Is traffic a development issue? You bet. Firstly, it’s a killer. According to Make Roads Safe, the impressive (but not well-known) global road safety 1campaign for road safety, somewhere in the world, a person dies every 6 seconds – 1.3 million road deaths each year, a fatality rate comparable to Malaria or Tuberculosis. Nine in ten road deaths and injuries are in developing countries. The economic cost to these countries is estimated by the World Bank at up to US$100 billion a year (equivalent to all annual overseas aid from OECD countries).

Research in India and Bangladesh has shown that at least half of families affected by a road death or serious injury fall below the poverty line. The poorest communities are the worst affected, in rich countries and developing countries alike. Pedestrians, cyclists and other vulnerable road users are the majority of those killed and injured.

It’s also a problem with ready-made solutions – no new vaccines to invent, or new technologies to develop. Just speed limits, enforcement, safety standards both for pedestrians and in public or private transport, traffic (and driver) calming measures, changing public norms on things like drinking and driving. And it doesn’t have to be expensive: when researchers put signs in Kenyan minibuses (matatus) urging passengers to criticize reckless driving, injuries and deaths fell by a half (for paper see here).

True, RTAs may take more lives among better off people (including not a few aid and NGO workers) than infectious disease, and so tackling the issue may not be so ‘pro-poor’, but that at least means you have a ready-made constituency with a powerful political voice.
As countries grow richer, they will probably embark on sorting out traffic safety anyway, but meanwhile, millions of people in developing countries are dying or being injured unnecessarily. A bit of public campaigning could speed things up and save a lot of suffering.

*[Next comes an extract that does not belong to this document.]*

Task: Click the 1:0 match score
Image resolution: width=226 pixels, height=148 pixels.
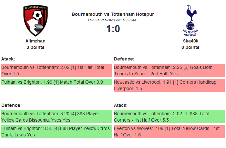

road safety 2The carnage on the developing world’s roads is just one of a number of issues that people in rich countries tend not to think of as ‘development issues’. Tobacco (annual global death toll estimated at 6 million), alcohol (2.5 million), obesity (2.8 million), diabetes, heart disease, cancer, respiratory problems from household smoke (1.6 million) and pollution, depression and other mental illness. The focus on infectious diseases is important, but an awful lot gets left out, some of it relatively simple to tackle.